[Start of section]

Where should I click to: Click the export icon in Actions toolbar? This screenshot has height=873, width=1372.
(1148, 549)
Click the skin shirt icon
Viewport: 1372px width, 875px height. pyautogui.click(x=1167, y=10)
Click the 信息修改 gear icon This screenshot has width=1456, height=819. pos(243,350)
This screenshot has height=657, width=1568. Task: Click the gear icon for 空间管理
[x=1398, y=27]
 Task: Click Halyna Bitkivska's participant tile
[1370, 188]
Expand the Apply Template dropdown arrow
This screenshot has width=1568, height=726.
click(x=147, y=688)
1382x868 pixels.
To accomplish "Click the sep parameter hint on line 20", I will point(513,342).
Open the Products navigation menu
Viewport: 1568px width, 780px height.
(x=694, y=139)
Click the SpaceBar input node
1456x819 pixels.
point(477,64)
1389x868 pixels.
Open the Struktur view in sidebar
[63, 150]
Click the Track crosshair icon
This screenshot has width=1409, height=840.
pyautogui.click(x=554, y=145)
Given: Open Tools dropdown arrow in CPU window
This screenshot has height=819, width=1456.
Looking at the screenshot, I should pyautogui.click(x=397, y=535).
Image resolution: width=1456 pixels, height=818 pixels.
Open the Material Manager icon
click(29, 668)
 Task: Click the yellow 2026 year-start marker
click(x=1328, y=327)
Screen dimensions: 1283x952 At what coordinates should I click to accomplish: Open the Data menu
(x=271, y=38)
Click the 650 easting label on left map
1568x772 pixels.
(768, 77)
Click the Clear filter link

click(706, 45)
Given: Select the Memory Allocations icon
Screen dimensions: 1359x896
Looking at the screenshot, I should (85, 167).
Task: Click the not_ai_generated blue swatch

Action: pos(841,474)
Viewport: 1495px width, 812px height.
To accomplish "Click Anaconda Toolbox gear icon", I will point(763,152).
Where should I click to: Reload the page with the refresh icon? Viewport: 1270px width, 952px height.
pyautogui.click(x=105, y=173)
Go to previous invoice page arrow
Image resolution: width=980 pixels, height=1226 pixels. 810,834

[End of section]

Look through the entries for lines containing the word "Given" and return each one.

Given: Open Tools dropdown arrow in CPU window
Given: Select the Memory Allocations icon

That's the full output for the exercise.